1 May 2013 12:00pm - 2:00pm CRASSH, Alison Richard Building, SG2 (ground floor)

Description

Dr Nicholas Zair (Peterhouse; Classics) presents at the CRASSH Postdoctoral Research Seminar.

The event is free to attend but registration is required. Please click on the link at the right hand side of the page to register your place. A sandwich lunch will be provided.

Abstract

The South of Italy between 400 and 100BC was extremely multicultural and multilingual, with speakers of various languages, including Greek, Latin, Oscan and Messapic all in contact at various times. My talk will examine the evidence for cultural and linguistic interaction provided by the use of different alphabets to write Oscan, a well understood language related to Latin.
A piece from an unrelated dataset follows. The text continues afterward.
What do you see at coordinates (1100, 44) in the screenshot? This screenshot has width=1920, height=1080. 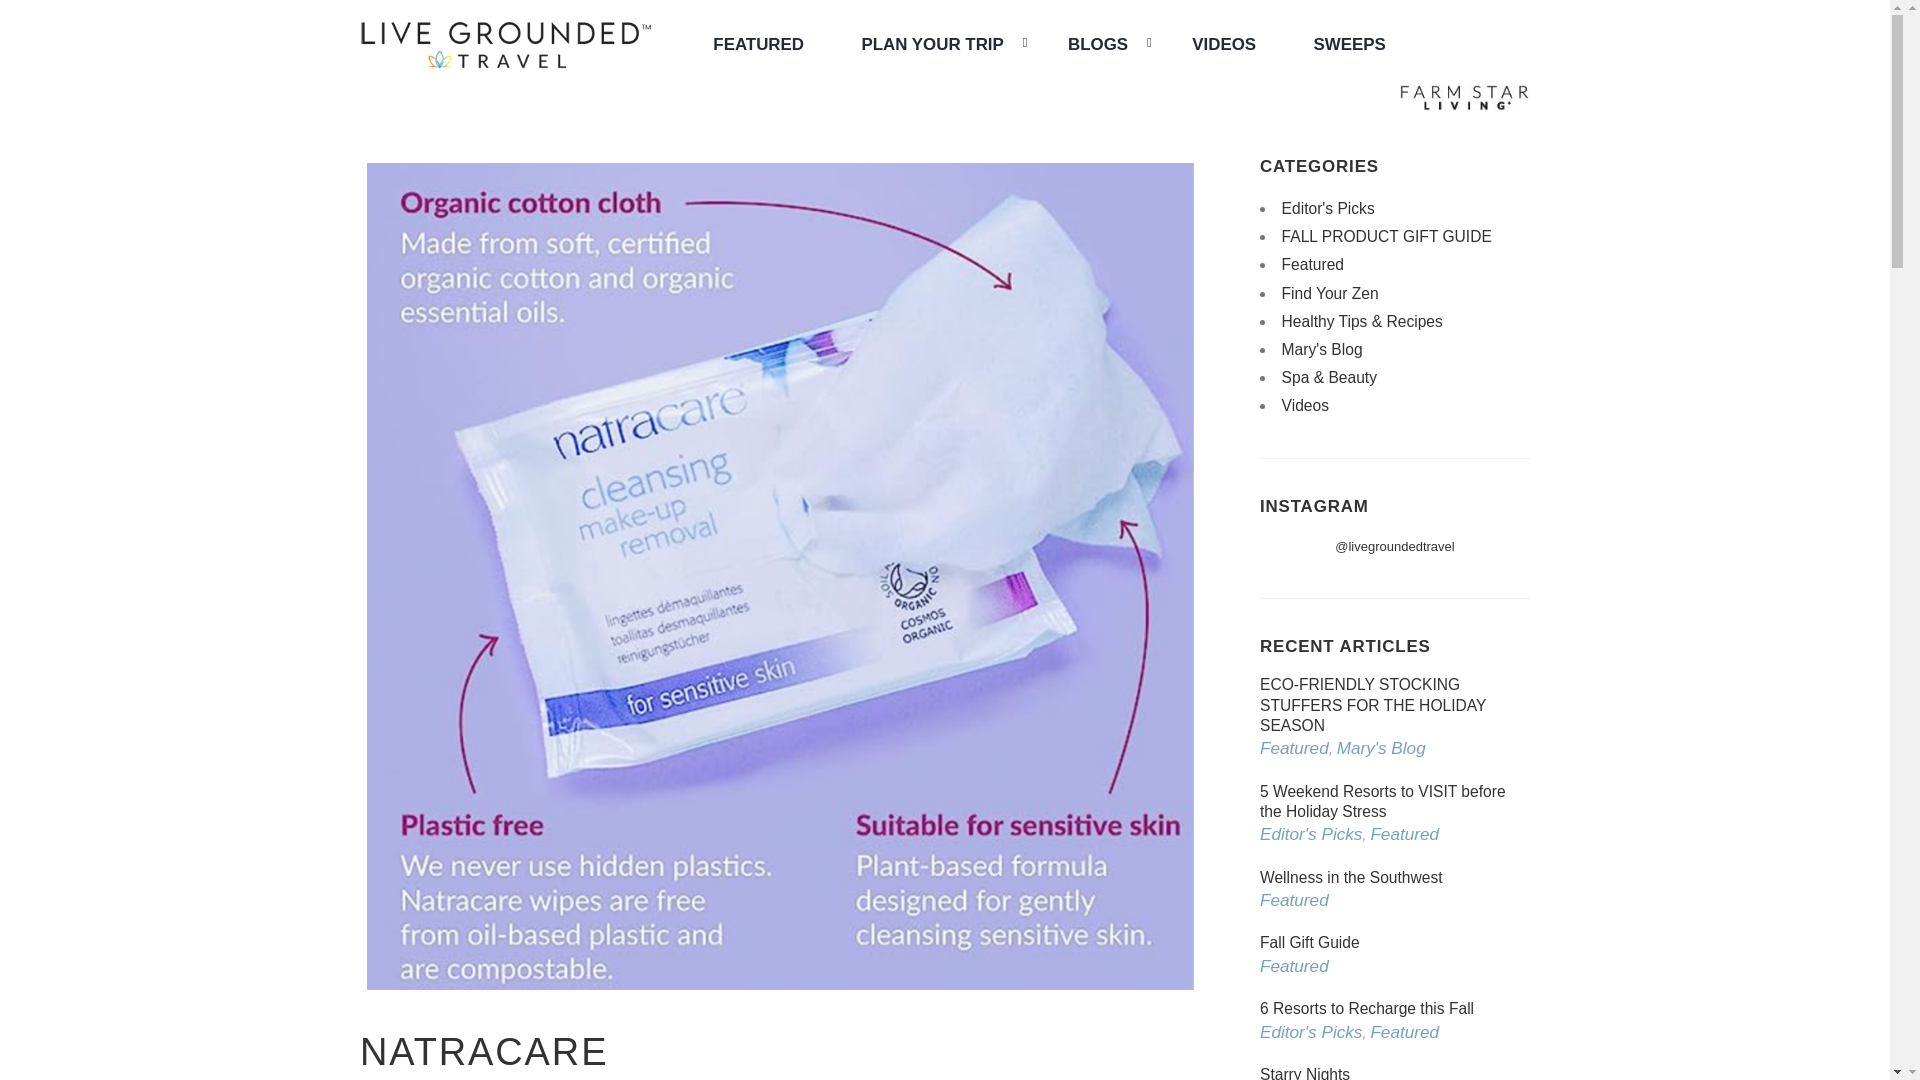 I see `BLOGS` at bounding box center [1100, 44].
Oscan was spoken from Campania to the toe of Italy, and I will focus on the inscriptions from modern-day Basilicata, Calabria and Sicily, which use the Greek alphabet. Traditionally, inscriptions written in this alphabet have been seen as reflecting a fixed and rigid school of trained scribes using an orthography specifically developed for writing Oscan. Variation in the rules of this orthography have been attributed to a reform at the start of the 3rd century under the influence of specific changes in the Oscan alphabet used further North, or the Greek alphabet used to write Greek. I will argue that we should instead identify continuing variation in orthography due to individual factors, in particular widespread Greek-Oscan bilingualism leading to shared Greek-Oscan orthographic practices.

 

About Nicholas Zair

Nicholas Zair is a Research Fellow at Peterhouse and Affiliated Lecturer in the Faculty of Classics. He is currently working on the relationship between the orthography and phonology of the Oscan inscriptions written in the Greek alphabet, and what this can tell us about the Oscan sound system, dialectal variation, and the social context of writing Oscan. His research interests include the historical phonology and morphology of the Italic and Celtic language families. His book, The Reflexes of the Proto-Indo-European Laryngeals in Celtic, came out in September 2012.